The Weekly Briefing – February 8th, 2021

In This Week’s Brief:

  • Behind the Headlines: Jobs Data Disappoints Amidst Persistent Long-term Unemployment Data
  • Construction Prices Continue to Climb
  • Delinquency Rates on Residential and Commercial Mortgages Tick Downward

Behind the Headlines: Jobs Data Disappoints Amidst Persistent Long-term Unemployment Data

The economy added a meager 49,000 jobs last month as evidence of stalling in the labor market continues to grow. The Bureau of Labor Statistics (BLS) also revised downward both the November and December jobs figures to a combined 159,000 fewer gains than previously reported.

Private sector payrolls showed particular weakness last month with a net gain of only 6,000 jobs as more sectors of the economy saw slower employment momentum. For example, both manufacturing and construction posted net job losses after demonstrating resilience for much of the pandemic, while financial activities and professional and business services saw a moderated pace of hiring.

Hiding behind the headlines is the shrinking U.S. labor force. The labor force has decreased by 4.3 million people since the start of the pandemic, contracting by 2.6% from February 2020. Currently, the official U-3 unemployment rate stands at 6.3% after a 40 basis point decline from the prior month. However, had the labor force remained constant, the unemployment rate would be closer to 9.1%. Shadow unemployment also registered a modest decline in January as the U-6 rate, which includes underemployed and discouraged workers, fell 60 basis points to 11.1%.

Meanwhile, long-term unemployment remains a persistent issue. The BLS reports 4.0 million people have been unemployed for 27 weeks or more, which is nearly four times higher than pre-pandemic levels and accounts for 39.5% of the total unemployed. On a more positive note, the number of newly unemployed (less than five weeks) workers, however, has averaged ~2.5 million in recent months, just above the pre-pandemic average.

Total Unemployed Workers by Length of Unemployment (Millions)

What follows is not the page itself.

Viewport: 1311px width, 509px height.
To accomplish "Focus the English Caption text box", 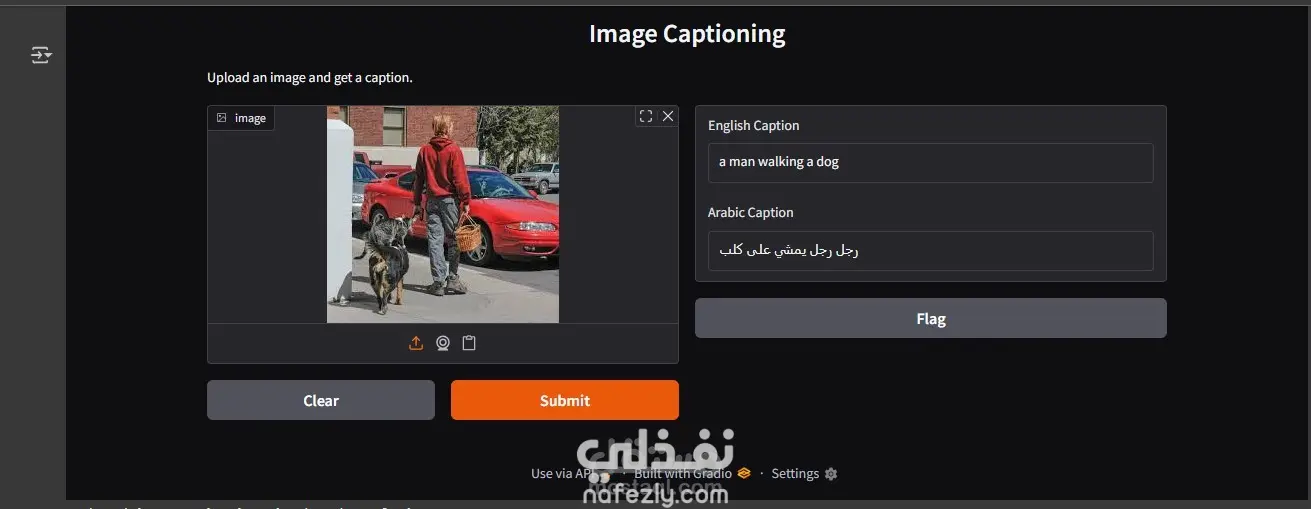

Construction Prices Continue to Climb

Prices for construction materials and components rose 0.8% in December on a seasonally adjusted basis, well above the 0.1% increase in overall producer prices and capping a year of above-trend price gains.  The price of construction inputs finished the year approximately 5.3% higher than end-2019 levels, marking the fastest pace of annual growth since 2008, according to the Bureau of Labor Statistics.

Prices for lumber and plywood products registered the largest increases last year due to a mix of supply chain disruptions and higher demand from single-family home builders. After settling into a lower range in November 2020, lumber prices have seen a resurgence over the past few months. Other construction inputs are seeing increases as well with metal prices picking up steam during 2H 2020. Cement and concrete prices, on the other hand, have risen a more modest 2.3% over the past year.

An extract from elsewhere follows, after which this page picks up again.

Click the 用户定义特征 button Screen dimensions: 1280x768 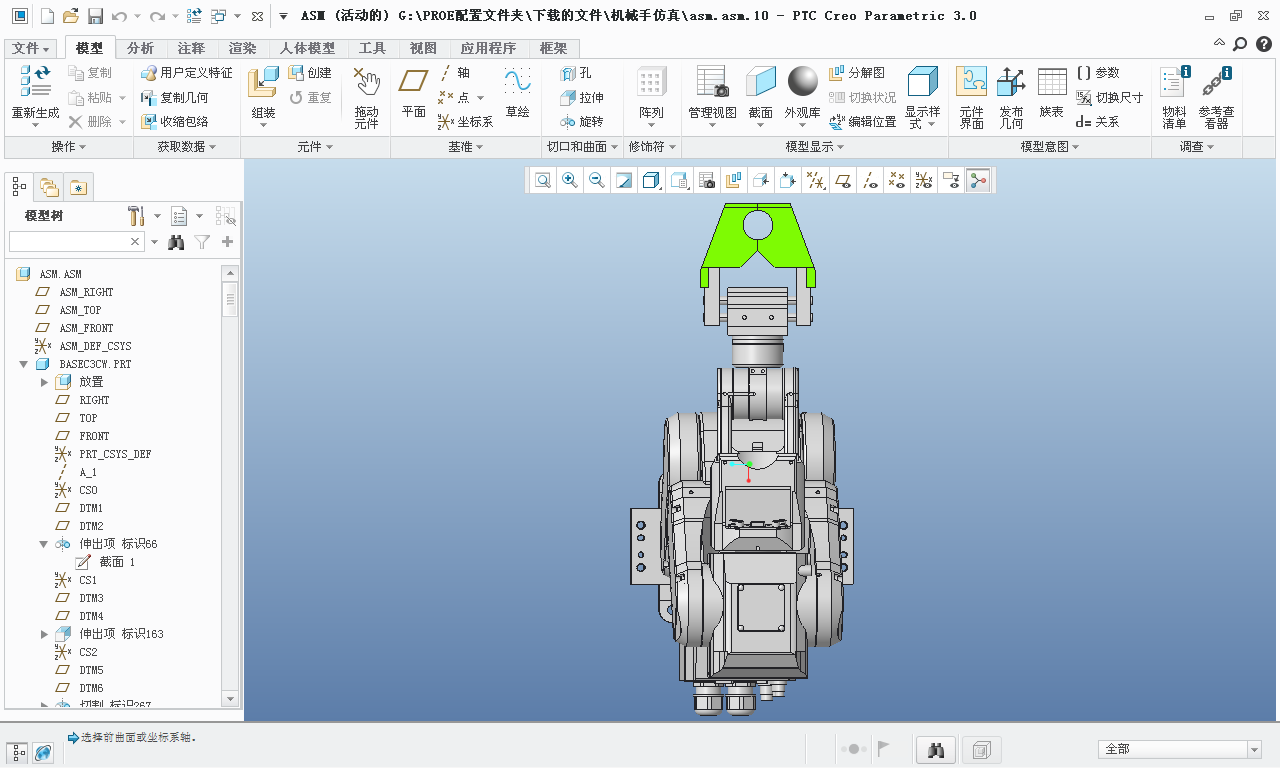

More than half of contractors report that COVID-related staffing disruptions have also increased the cost of construction over the past year while delaying project schedules. Most contractors generally expect demand for their services to decline this year because of reduced state and local government spending, although contractors are more optimistic about demand in the healthcare and warehouse segments.

Pricing for Key Construction Inputs, January 1, 2020 to Present

Delinquency Rates on Residential and Commercial Mortgages Tick Downward

Mortgage delinquency rates continue to edge downward for residential- and commercial-backed loans. Black Knight reports that the delinquency rate for single-family mortgages fell to 6.1% in December, the lowest level since April 2020. And the Mortgage Bankers Associations states that the share of outstanding commercial and multifamily mortgages not current on payments dropped 30 basis points in December to 5.7%.

Most banks expect that the rate of delinquencies and write-offs on mortgages and home equity lines of credit will hold near current levels during 2021, according to a Federal Reserve survey. But a quarter of banks believe distress levels will worsen somewhat over the course of the year.

This spring could prove an inflection point in residential mortgage delinquency trends as more than 2.7 million home mortgages are currently in an active forbearance plan. Approximately 40% of these plans will reach the one-year limit required under the CARES Act in either March or April, according to Black Knight.